+++ Data for review

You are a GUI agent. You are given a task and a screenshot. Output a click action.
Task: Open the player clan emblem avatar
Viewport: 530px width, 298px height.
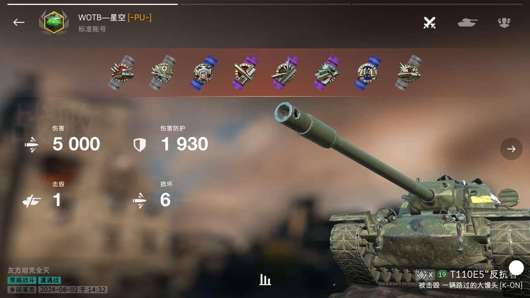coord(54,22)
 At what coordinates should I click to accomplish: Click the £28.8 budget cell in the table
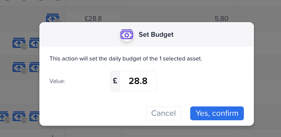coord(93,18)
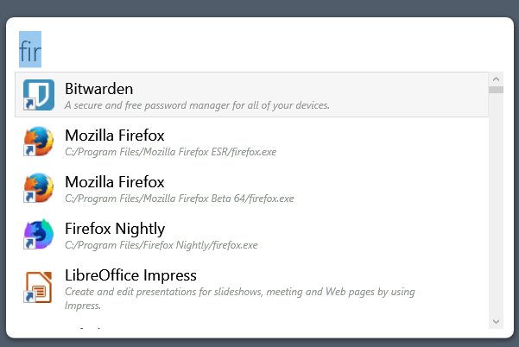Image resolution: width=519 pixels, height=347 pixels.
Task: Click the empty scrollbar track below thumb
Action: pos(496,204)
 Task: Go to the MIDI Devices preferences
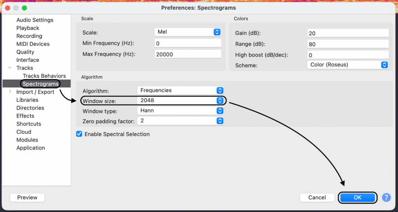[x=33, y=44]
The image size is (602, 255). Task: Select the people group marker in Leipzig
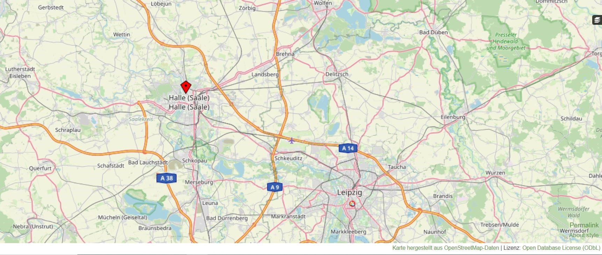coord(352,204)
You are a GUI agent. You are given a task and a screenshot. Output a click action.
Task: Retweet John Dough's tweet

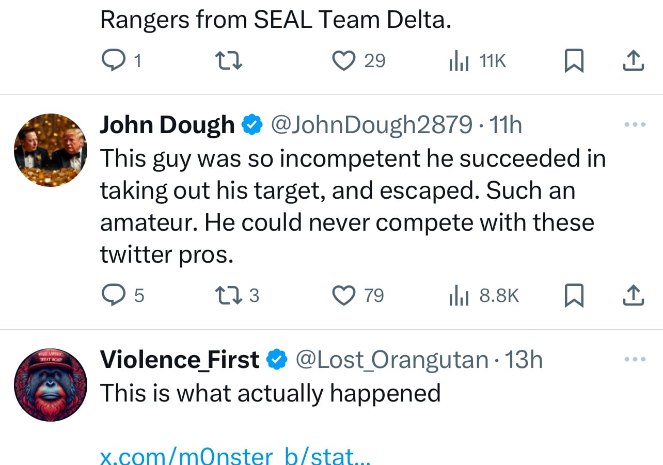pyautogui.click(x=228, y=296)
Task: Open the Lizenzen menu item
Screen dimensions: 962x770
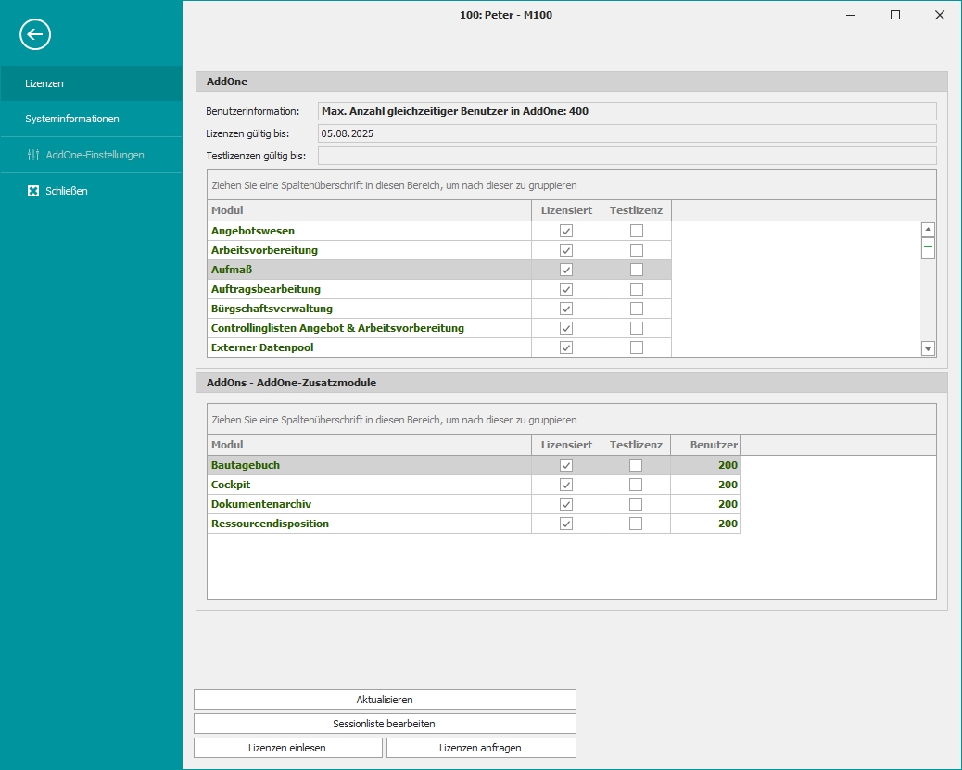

++++++

▸ What you will do
Every line with the string "Open" in the material should be returned.

▸ Exercise result
Task: Open the player clan emblem avatar
Task: Open the Lizenzen menu item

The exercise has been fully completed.